• _Consigne 1_
Recopiez le passage de l'extrait sur les dividendes du CAC 40 qui va de « La dernière étude » jusqu'à « Md€ en 2017. », ces deux bornes comprises.

• _Extrait du document_
........
La dernière étude d'OXFAM sur la distribution des dividendes par les entreprises du CAC 40 concentre les commentaires économiques de cette semaine sur le thème des inégalités croissantes alimentées par la distribution de dividendes. Ce rapport est fondé sur des données judicieusement choisies, une méconnaissance du fonctionnement des sociétés et un mythe hélas largement partagé.

Des données « judicieusement » choisies

Le rapport indique que les bénéfices des entreprises du CAC 40 ont augmenté de plus de 60 % depuis 2009 pour atteindre 93 Md€ en 2017.

En réalité, comme en témoigne le graphique ci-dessous, ces bénéfices ont à peine retrouvé leur niveau d’avant crise :

De plus, concernant la répartition de ces bénéfices, le rapport indique que de 2009 à 2016 ces entreprises ont distribué en moyenne 67,4 % de ces bénéfices sous forme de dividendes, ne laissant ainsi que 32,6 % pour le réinvestissement. Et l’OXFAM d’affirmer : « Cette primauté donnée à la rémunération des actionnaires a pour corollaire une baisse significative de l’investissement qui risque de fragiliser à terme la santé économique des entreprises françaises» et de stigmatiser « la tendance du versement de dividendes au détriment des investissements ».
........
• _Entrées sur les coordonnées cibles_
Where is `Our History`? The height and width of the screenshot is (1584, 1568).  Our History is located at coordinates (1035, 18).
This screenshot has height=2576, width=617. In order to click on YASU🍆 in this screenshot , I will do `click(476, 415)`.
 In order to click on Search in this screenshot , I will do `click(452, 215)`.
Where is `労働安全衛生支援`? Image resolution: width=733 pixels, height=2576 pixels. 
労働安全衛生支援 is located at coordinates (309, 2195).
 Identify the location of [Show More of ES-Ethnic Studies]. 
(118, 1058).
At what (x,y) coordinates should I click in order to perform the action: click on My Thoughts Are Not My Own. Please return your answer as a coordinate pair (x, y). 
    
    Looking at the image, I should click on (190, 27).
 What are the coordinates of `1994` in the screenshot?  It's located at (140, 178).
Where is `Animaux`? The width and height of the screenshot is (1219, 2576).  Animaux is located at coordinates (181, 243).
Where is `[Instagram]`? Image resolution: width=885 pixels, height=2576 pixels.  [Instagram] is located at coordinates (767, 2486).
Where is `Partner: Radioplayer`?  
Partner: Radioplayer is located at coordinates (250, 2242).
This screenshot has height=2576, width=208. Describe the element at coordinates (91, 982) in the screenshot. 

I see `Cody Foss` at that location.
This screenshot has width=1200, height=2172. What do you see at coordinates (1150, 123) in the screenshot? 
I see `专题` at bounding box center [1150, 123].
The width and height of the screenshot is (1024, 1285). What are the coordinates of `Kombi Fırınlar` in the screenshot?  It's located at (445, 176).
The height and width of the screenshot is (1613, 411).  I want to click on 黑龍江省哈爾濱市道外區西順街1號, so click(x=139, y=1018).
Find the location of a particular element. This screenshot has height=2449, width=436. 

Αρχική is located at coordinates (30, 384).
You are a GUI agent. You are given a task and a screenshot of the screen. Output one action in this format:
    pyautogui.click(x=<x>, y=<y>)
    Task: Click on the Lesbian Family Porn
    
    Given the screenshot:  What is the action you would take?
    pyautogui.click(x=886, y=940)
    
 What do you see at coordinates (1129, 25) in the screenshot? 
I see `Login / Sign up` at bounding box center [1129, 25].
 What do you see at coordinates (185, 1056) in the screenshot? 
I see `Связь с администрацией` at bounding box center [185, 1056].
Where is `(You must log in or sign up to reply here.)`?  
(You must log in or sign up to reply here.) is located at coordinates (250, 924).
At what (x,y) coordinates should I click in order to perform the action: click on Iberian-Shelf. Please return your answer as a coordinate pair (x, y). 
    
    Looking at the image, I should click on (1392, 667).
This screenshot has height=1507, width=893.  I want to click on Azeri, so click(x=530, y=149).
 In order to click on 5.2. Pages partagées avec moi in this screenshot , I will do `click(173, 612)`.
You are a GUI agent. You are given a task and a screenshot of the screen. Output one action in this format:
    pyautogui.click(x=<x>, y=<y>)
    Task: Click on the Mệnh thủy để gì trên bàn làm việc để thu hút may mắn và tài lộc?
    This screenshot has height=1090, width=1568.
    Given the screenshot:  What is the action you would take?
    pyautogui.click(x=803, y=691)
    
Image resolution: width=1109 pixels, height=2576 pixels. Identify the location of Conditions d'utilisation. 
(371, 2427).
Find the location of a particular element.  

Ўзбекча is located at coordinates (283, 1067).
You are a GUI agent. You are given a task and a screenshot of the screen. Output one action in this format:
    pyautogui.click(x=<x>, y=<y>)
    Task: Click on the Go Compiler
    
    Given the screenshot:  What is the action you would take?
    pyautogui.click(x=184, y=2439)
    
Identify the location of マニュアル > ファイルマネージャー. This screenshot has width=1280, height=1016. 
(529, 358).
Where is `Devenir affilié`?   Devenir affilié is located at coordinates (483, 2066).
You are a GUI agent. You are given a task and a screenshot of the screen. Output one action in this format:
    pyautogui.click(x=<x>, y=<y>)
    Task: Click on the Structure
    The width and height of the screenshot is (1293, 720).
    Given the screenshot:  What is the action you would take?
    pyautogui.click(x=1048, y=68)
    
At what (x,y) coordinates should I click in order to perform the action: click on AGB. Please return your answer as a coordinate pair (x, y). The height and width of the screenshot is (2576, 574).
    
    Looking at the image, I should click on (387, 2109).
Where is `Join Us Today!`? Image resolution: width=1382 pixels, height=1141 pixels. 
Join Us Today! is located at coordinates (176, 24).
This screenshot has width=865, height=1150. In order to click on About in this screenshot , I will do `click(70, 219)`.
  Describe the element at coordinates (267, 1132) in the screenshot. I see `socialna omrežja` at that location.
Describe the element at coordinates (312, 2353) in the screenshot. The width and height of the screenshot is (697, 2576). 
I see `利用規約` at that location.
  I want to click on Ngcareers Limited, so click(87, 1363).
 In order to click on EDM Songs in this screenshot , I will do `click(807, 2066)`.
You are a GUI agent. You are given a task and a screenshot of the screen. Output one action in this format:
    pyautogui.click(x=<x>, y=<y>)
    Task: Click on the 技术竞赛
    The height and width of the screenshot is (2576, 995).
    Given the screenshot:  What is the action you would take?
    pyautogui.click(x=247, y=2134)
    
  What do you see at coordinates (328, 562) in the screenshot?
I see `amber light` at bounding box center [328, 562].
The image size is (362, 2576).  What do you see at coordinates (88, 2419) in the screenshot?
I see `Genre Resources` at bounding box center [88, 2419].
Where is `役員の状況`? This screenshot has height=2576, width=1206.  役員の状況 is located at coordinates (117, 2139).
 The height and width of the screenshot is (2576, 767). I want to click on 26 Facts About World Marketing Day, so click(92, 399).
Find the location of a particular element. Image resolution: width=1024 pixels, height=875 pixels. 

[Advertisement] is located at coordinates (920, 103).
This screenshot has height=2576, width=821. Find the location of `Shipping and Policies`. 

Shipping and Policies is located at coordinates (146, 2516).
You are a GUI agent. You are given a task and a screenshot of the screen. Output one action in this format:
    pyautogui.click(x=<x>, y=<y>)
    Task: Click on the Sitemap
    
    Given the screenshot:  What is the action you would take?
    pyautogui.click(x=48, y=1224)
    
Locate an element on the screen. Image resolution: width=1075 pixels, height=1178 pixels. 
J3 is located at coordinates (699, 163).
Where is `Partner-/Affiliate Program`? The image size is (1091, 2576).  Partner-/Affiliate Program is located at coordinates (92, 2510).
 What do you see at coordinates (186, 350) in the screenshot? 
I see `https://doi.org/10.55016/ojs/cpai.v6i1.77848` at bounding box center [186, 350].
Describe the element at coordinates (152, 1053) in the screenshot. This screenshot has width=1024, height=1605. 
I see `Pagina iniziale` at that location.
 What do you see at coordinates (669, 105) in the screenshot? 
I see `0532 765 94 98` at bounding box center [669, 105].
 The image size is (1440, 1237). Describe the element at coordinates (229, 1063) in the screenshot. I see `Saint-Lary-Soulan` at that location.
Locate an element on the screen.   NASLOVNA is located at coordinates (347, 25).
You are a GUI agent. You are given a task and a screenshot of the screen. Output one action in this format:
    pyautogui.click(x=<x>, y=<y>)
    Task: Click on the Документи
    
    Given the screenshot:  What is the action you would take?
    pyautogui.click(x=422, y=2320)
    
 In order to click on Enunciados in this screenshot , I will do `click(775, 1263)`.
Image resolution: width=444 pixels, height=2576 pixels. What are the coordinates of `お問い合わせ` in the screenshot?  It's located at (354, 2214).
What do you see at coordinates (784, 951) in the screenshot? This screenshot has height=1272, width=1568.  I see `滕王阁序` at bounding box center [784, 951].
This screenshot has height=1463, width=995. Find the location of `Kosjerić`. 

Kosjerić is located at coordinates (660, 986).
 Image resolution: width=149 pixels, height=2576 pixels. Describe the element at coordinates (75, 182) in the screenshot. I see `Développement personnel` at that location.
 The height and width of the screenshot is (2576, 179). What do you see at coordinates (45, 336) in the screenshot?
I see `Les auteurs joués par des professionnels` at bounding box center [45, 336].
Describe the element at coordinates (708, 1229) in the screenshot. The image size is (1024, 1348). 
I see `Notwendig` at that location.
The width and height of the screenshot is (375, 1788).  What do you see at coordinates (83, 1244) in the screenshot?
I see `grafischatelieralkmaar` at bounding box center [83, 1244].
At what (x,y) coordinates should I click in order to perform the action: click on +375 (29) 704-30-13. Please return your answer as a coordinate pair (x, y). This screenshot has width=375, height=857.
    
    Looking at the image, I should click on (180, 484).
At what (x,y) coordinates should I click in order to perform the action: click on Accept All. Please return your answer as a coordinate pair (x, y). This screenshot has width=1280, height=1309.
........
• _Consigne 2_
Transformez en tableau Markdown les lignes de la liste, depuis celle qui contient « In order to click on EDM » jusqu'à celle qui contient « center [88, 2419]. », toutes deux incluses. Omettez les lignes vides et prévoyez une colonne « Numéro » pour le rang et une colonne « Ligne » pour le texte.

• _Résultat attendu 1_
La dernière étude d'OXFAM sur la distribution des dividendes par les entreprises du CAC 40 concentre les commentaires économiques de cette semaine sur le thème des inégalités croissantes alimentées par la distribution de dividendes. Ce rapport est fondé sur des données judicieusement choisies, une méconnaissance du fonctionnement des sociétés et un mythe hélas largement partagé.

Des données « judicieusement » choisies

Le rapport indique que les bénéfices des entreprises du CAC 40 ont augmenté de plus de 60 % depuis 2009 pour atteindre 93 Md€ en 2017.

• _Résultat attendu 2_
| Numéro | Ligne |
|---|---|
| 1 |  In order to click on EDM Songs in this screenshot , I will do `click(807, 2066)`. |
| 2 | You are a GUI agent. You are given a task and a screenshot of the screen. Output one action in this format: |
| 3 |     pyautogui.click(x=<x>, y=<y>) |
| 4 |     Task: Click on the 技术竞赛 |
| 5 |     The height and width of the screenshot is (2576, 995). |
| 6 |     Given the screenshot:  What is the action you would take? |
| 7 |     pyautogui.click(x=247, y=2134) |
| 8 |   What do you see at coordinates (328, 562) in the screenshot? |
| 9 | I see `amber light` at bounding box center [328, 562]. |
| 10 | The image size is (362, 2576).  What do you see at coordinates (88, 2419) in the screenshot? |
| 11 | I see `Genre Resources` at bounding box center [88, 2419]. |